Assigned task: The answer should consist of every record, reproduced exactly.

━━ Input material

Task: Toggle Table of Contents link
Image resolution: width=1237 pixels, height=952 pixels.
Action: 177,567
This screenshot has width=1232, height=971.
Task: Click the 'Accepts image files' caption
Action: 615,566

━━━━

Task result:
Task: Toggle Table of Contents link
Image resolution: width=1237 pixels, height=952 pixels.
Action: 177,567
This screenshot has width=1232, height=971.
Task: Click the 'Accepts image files' caption
Action: 615,566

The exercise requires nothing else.